Le site d’El Altillo se trouve sur une légère élévation (d’où le nom d’El Altillo) qui descend en pente douce vers un ruisseau, encore visible aujourd’hui. C’est le coeur d’une hacienda appartenant à une riche famille de la vieille noblesse espagnole. Jusqu’au XXe siècle, El Altillo est une maison de campagne pour cette famille dont la résidence principale est dans le centre de Mexico. La dernière héritière de la fortune familiale décide en 1949 de donner El Altillo à la congrégation des missionnaires du Saint Esprit, un ordre religieux masculin fondé en 1914.
Les pères y installent leur noviciat en juin 1949, et construisent dès 1950 de nouveaux bâtiments pour loger les novices et leurs professeurs et mettre à leur disposition des salles de cours. La congrégation caresse le projet de construire ensuite un lieu de culte pour combler les besoins spirituels des occupants des lieux. Ce sera la chapelle Nuestra Señora de la Soledad d’El Altillo.
Théorie et pratique
Paru en 2010, le livre d’un membre de la congrégation religieuse, le père Luis Arturo García Dávalos, est une véritable étude historique, architecturale et patrimoniale d’El Altillo, qui rassemble témoignages historiques des acteurs de l’époque de la conception et de la construction, documents photographiques et plans, et une analyse fine du bâtiment.
Dans son livre, le père García Dávalos attribue la chapelle à trois hommes: le père Pedro Corona Montesinos, nommé recteur du noviciat en 1954, à l’âge de 34 ans et initiateur du projet; l’architecte Enrique de la Mora concepteur général du bâtiment; et Félix Candela, créateur du design structurel original de la chapelle.
Pour accueillir les 70 séminaristes et 8 professeurs de la communauté du noviciat, le P. Pedro Corona commence par rejeter un projet de chapelle de style «néo-colonial» légué par son prédécesseur.
Fortement impressionné par l’église de l’Immaculée Conception «La Purísima» de la ville de Monterrey, il décide de faire appel au jeune Enrique de la Mora, l’architecte de cette église construite en 1946 sur le thème géométrique de la parabole.

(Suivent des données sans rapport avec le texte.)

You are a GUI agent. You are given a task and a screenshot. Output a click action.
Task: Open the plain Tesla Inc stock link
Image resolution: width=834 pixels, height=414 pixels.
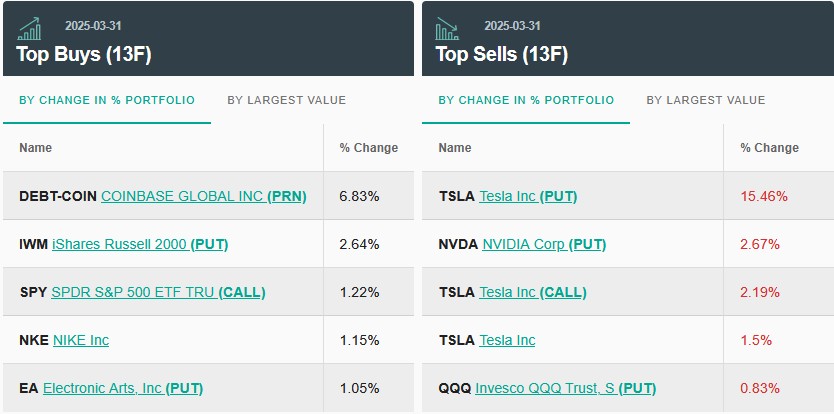507,340
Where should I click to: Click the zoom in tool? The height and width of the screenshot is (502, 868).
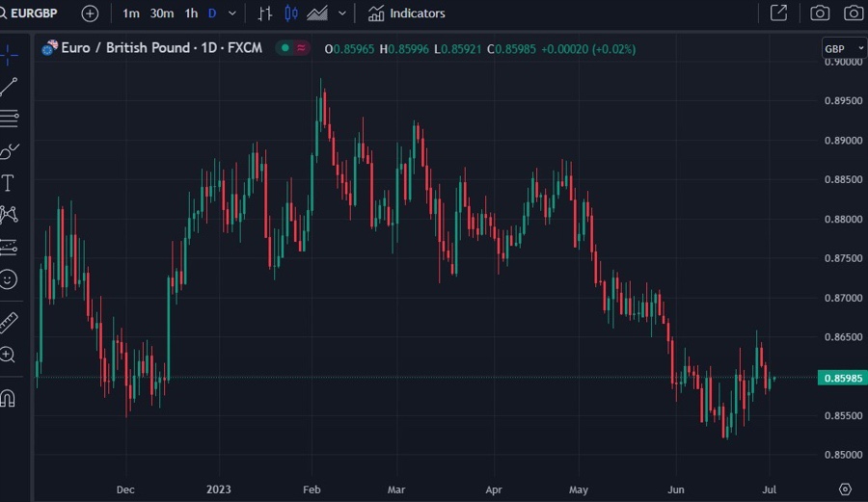(x=9, y=355)
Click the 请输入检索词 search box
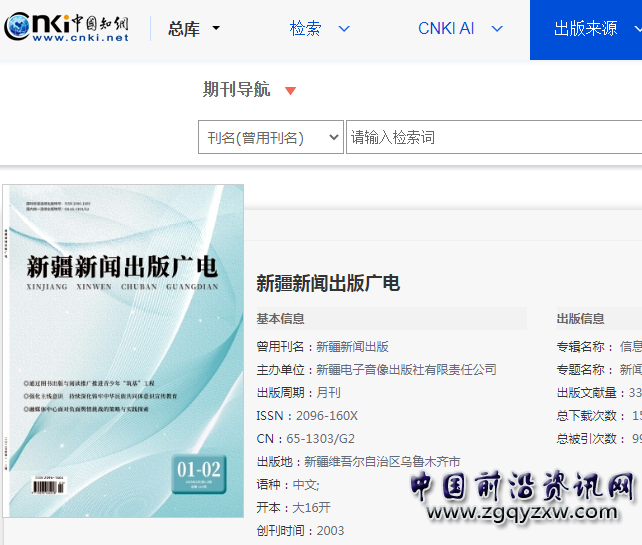Viewport: 642px width, 545px height. [x=493, y=138]
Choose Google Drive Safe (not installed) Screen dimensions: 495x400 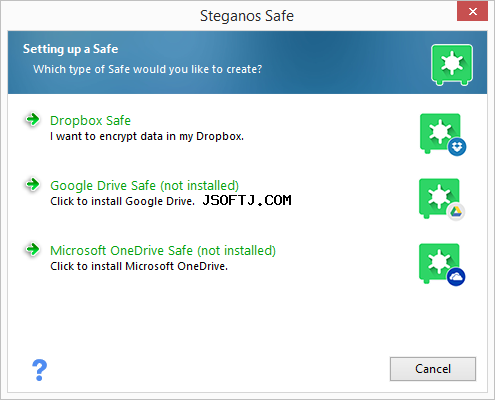144,185
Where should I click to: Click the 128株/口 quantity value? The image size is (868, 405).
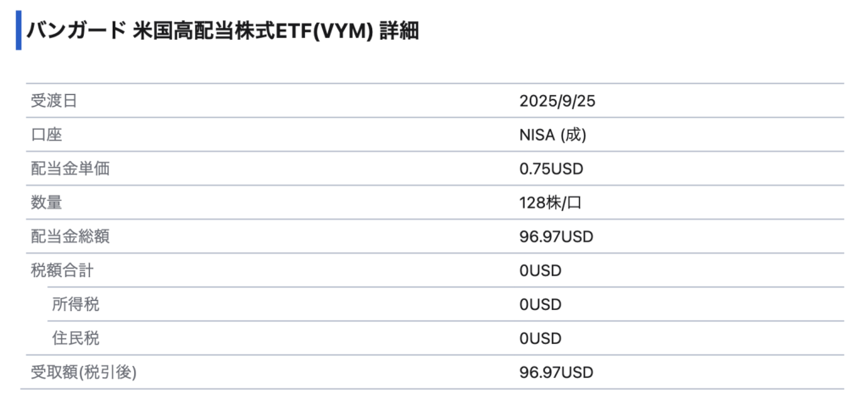point(549,203)
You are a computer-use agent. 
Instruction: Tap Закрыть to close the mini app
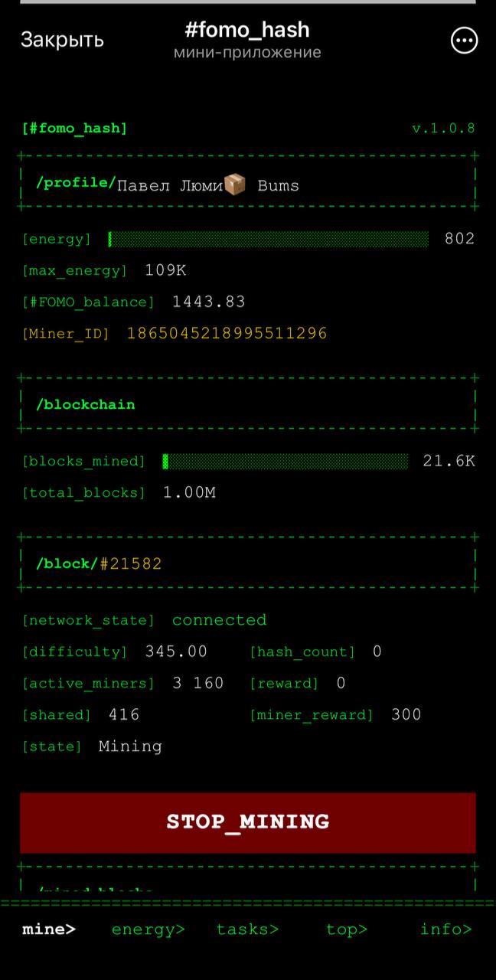(62, 40)
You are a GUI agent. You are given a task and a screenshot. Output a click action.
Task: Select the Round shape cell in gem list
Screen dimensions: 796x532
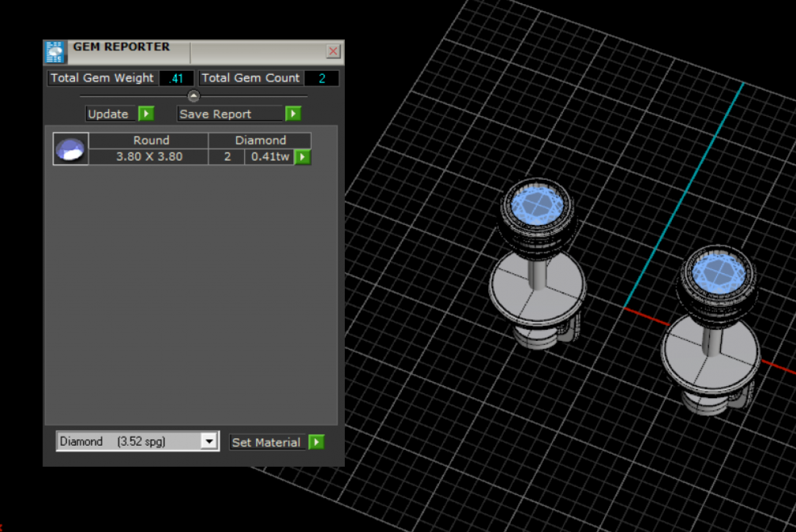[x=151, y=141]
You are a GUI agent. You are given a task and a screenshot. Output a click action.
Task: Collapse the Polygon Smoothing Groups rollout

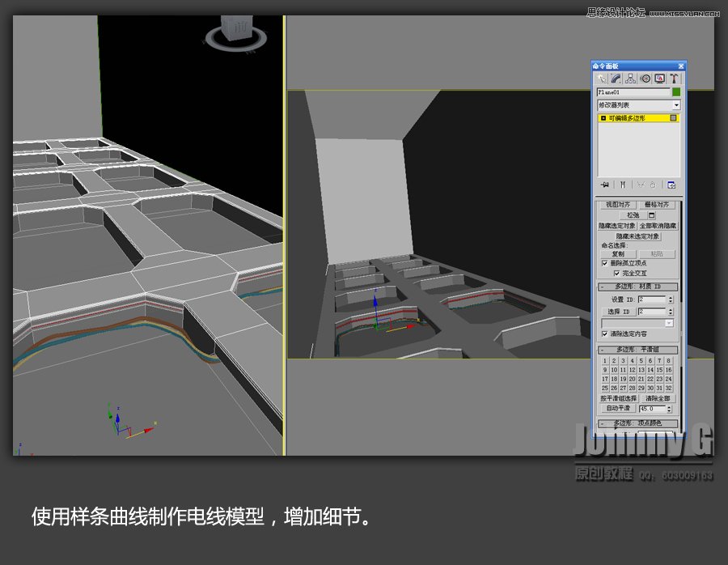(x=601, y=349)
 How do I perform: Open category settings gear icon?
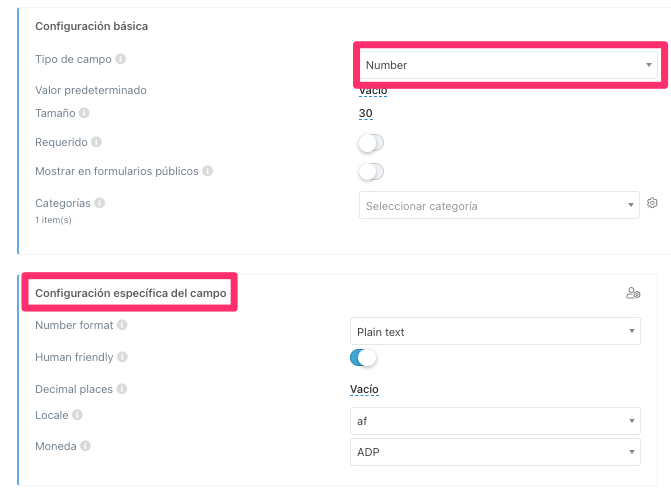652,203
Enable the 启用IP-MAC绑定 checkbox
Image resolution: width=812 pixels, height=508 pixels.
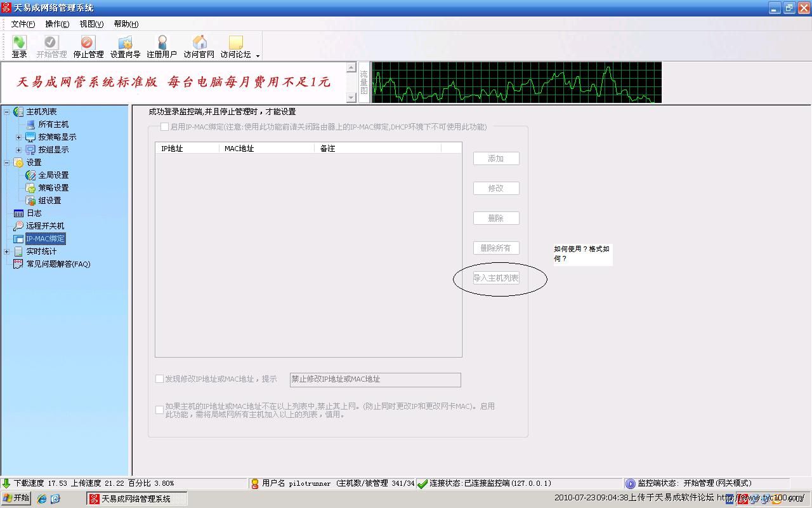tap(165, 127)
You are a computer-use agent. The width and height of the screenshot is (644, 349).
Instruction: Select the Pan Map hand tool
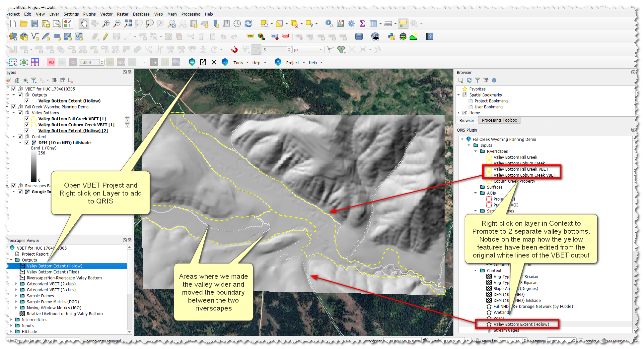pyautogui.click(x=84, y=24)
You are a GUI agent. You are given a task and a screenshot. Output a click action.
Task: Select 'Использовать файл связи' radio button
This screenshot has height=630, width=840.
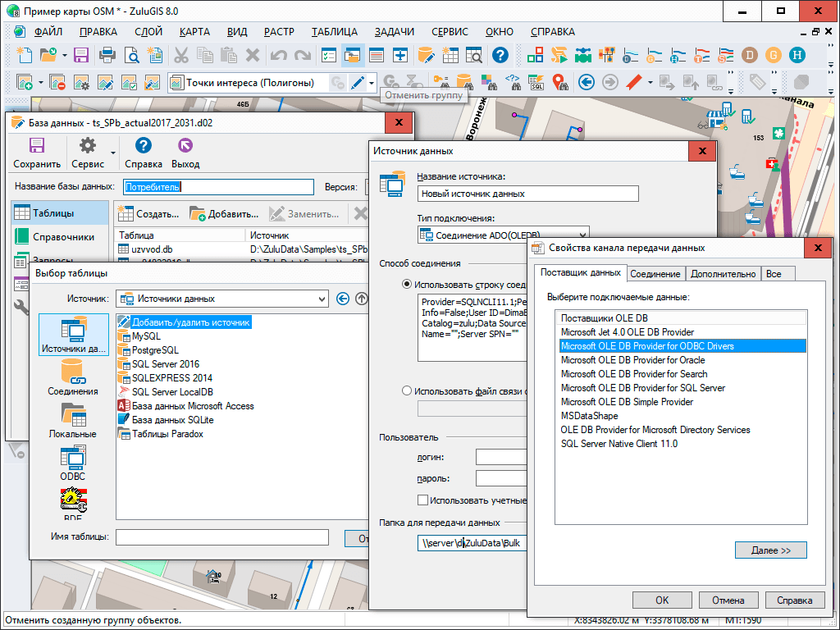coord(407,391)
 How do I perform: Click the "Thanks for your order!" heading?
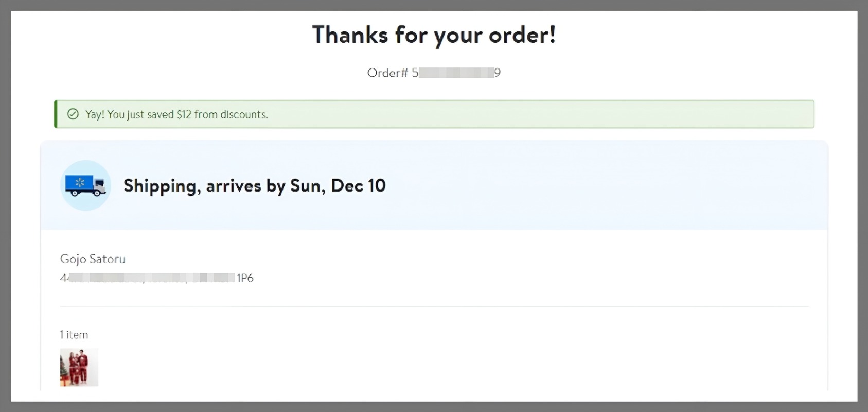coord(434,35)
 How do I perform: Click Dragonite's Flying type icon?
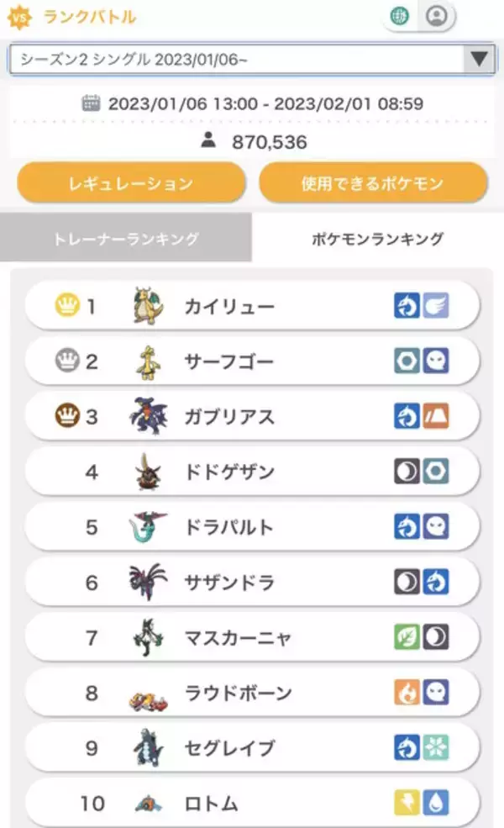[435, 306]
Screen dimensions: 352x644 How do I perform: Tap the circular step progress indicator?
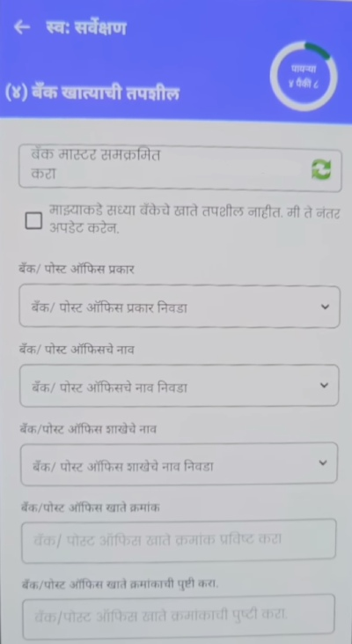pos(304,76)
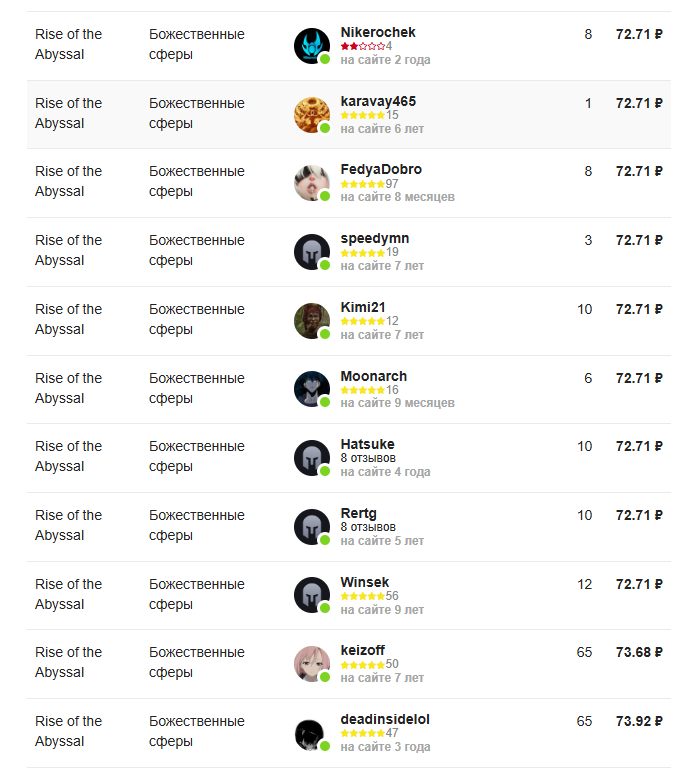Open seller profile karavay465

[378, 101]
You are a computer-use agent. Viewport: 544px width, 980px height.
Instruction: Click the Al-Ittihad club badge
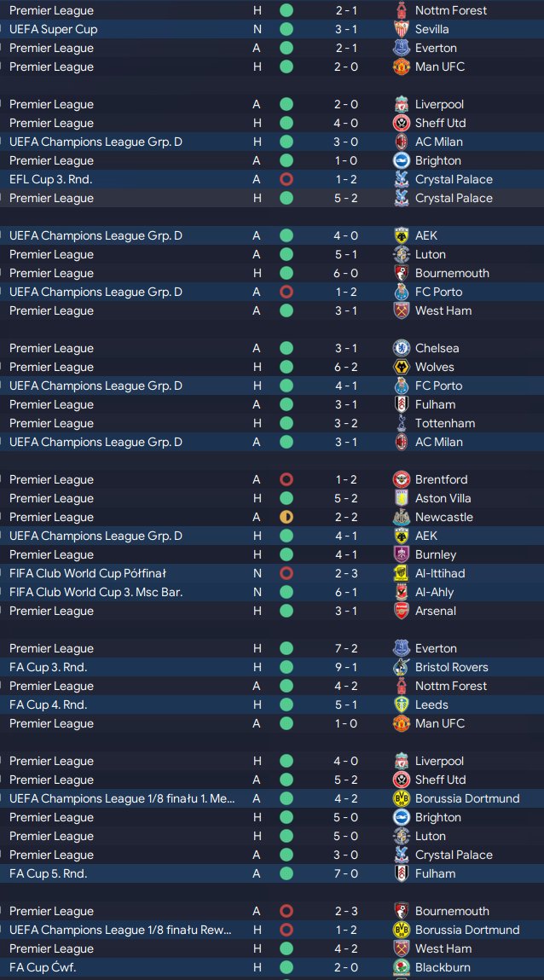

Pour le frère Pedro, l’intérêt de l’architecture de la Mora, c’est qu’elle rompt avec les termes de la construction religieuse mexicaine traditionnelle, inchangée depuis 400 ans. Tous les temples catholiques sont semblables: une boîte carrée avec des murs droits et un toit, fermée par une façade
monumentale surmontée d’un clocher. La Purísima a une voûte qui est à la fois mur et toit; la façade est transparente; le clocher devient un campanile séparé de l’église; et l’ensemble dégage une atmosphère de simplicité.
Homme de son temps et témoin des bâtiments modernes qui commencent à apparaître au Mexique, le P. Pedro a la ferme conviction qu’il faut aussi laisser s’exprimer l’imagination des créateurs pour la maison de Dieu.
La chapelle commandée à de la Mora devait être adaptée au renouveau du cérémoniel liturgique qui s’annonçait alors, tout en permettant une liturgie solennelle avec beaucoup d’acteurs à l’avant du temple. L’autel devait être face au peuple de fidèles, une rareté alors qui ne deviendra la norme qu’une dizaine d’années plus tard, après le Concile Vatican II. Bref, il fallait un bâtiment plutôt petit, mais il fallait aussi pouvoir y tenir des cérémonies grandioses. Il fallait donc un choeur ample et une nef réduite.
Selon le P. Corona, c’est l’architecte de la Mora qui proposa un toit volant couvrant un plan rhomboïde. Et il fit appel à Félix Candela, avec qui il avait déjà construit quelques bâtiments, dont l’église Notre-Dame de la Milogrosa (1953) pour concevoir le genre de voile mince en béton armé de 4 cm qu’il avait déjà expérimenté ailleurs.
En collaboration avec d’autres architectes, mais surtout avec l’architecte Enrique de la Mora, Félix Candela a bâti au Mexique une quarantaine d’églises et chapelles, à partir de la fin des années 1940 jusqu’au milieu des années 1960.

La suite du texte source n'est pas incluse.